### Set exercise
In the error handling article below, reproduce the stretch from "- Error handling" through "succinct and predictable.", substituting "program" for "application".

### Excerpt provided
/---
Article summary
Yesterday, I explained the different ways that errors can be represented in your code. Today I’ll talk about error handling, which is what makes errors such a tricky subject to begin with.
Why is error handling so difficult?
- There are typically many more ways for a system or operation to fail than to succeed.
- Error handling is often not a “local” event but one that takes place across multiple application layers.
- Errors are context-dependent, meaning that different parts of a system need to interpret the same error in entirely different ways.
- Handling errors across an application boundary forces you to represent the same error in two different ways.
These aspects of error handling mean that you’ll need to write a lot of code to handle everything thoroughly. If you aren’t programming with some foresight or strategy, that code will end up being hard to write, understand, and change. I hope this post will help you write error handling code that’s succinct and predictable.
The Process
You need to consider error handling when writing just about any imperative code. That doesn’t mean you need to implement handling in every single function, but you should be very intentional about including or excluding it.
Here’s a general procedure for error handling. These instructions may not feel very specific, and that’s because they aren’t. Details about how to handle errors vary drastically depending on the technologies you’re using and the goal of your application. This procedure, on the other hand, is meant to be applicable for just about any part of any program.
1. Which Failures Can Be Detected?
Look at the block of code you’re writing. Which failures can be detected by your code? Remember, failures are predictable errors, which means that there should be a logical answer to this question. If the code is making a network request, you need to detect network errors. If the code is parsing a spreadsheet to insert data into a database, then you need to detect file IO errors, parsing errors, domain model errors, and database errors.
Failures should be detected as soon as possible because you want to preserve context about how and why the error happened in order to handle it correctly. In other words, if code A calls into code B, and code B fails, then code B should detect the error and tell code A about it, instead of merely returning information that code A has to interpret as a success or failure.
2. Which Exceptions Should Be Detected?
Next, think about which exceptions should be detected by your code. Exceptions are errors that you don’t expect to happen, which means that you can’t count on detecting them near the “source” like you can for failures. Instead, you should detect exceptions where you can most conveniently react to them.
For example, in a typical web application, your server code should always expect to have a stable connection to the database. Losing that connection would certainly be an exception, but you shouldn’t try to detect that error in every single place that you interact with the database. Your data layer probably throws some kind of exception when that happens. The best place to detect that error might be in your router or controller, where you can simply return a 500 status and not bother with any other operations until the problem is fixed. Or if you need to undo part of a transaction, you may need to detect the error somewhere between the controller and the persistence layer.
\---
### Data provided
/---
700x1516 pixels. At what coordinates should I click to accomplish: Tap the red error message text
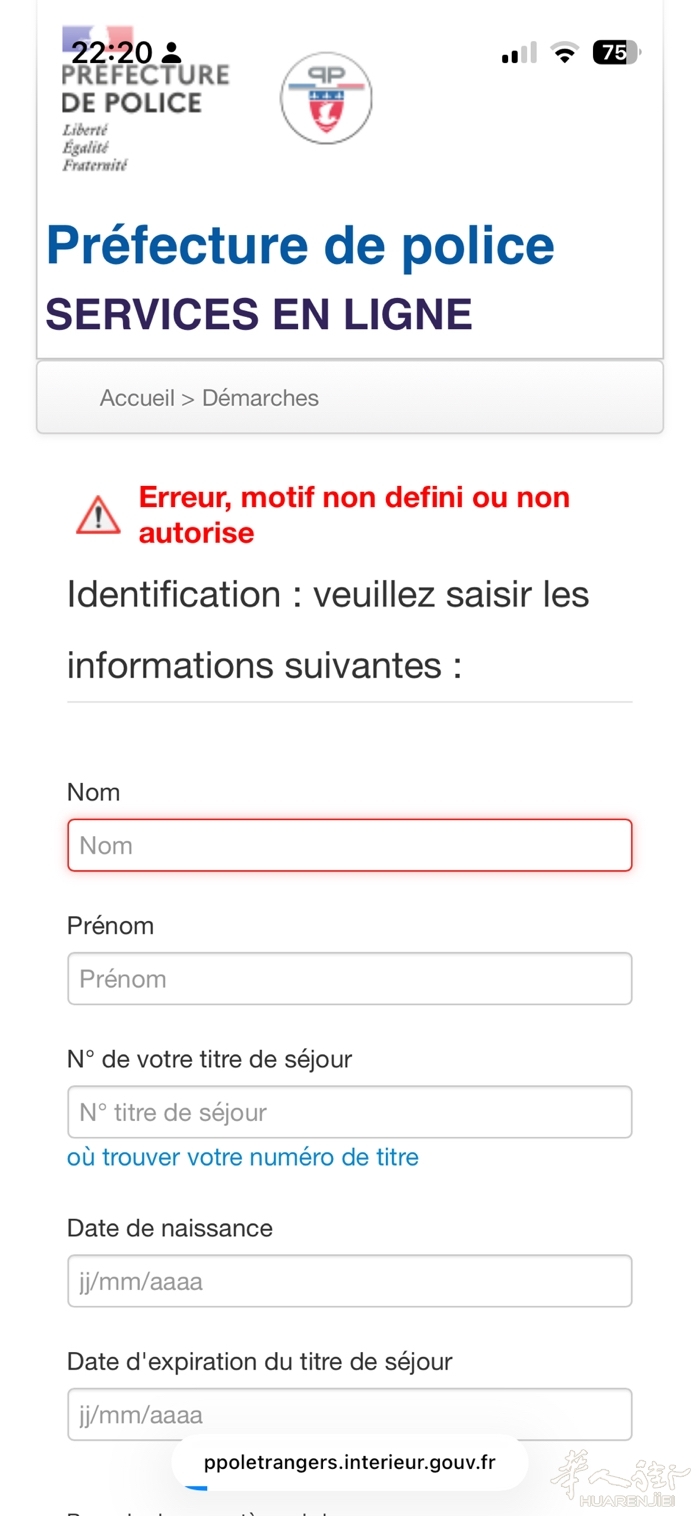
\---
### Exercise response
- Error handling is often not a “local” event but one that takes place across multiple program layers.
- Errors are context-dependent, meaning that different parts of a system need to interpret the same error in entirely different ways.
- Handling errors across an program boundary forces you to represent the same error in two different ways.
These aspects of error handling mean that you’ll need to write a lot of code to handle everything thoroughly. If you aren’t programming with some foresight or strategy, that code will end up being hard to write, understand, and change. I hope this post will help you write error handling code that’s succinct and predictable.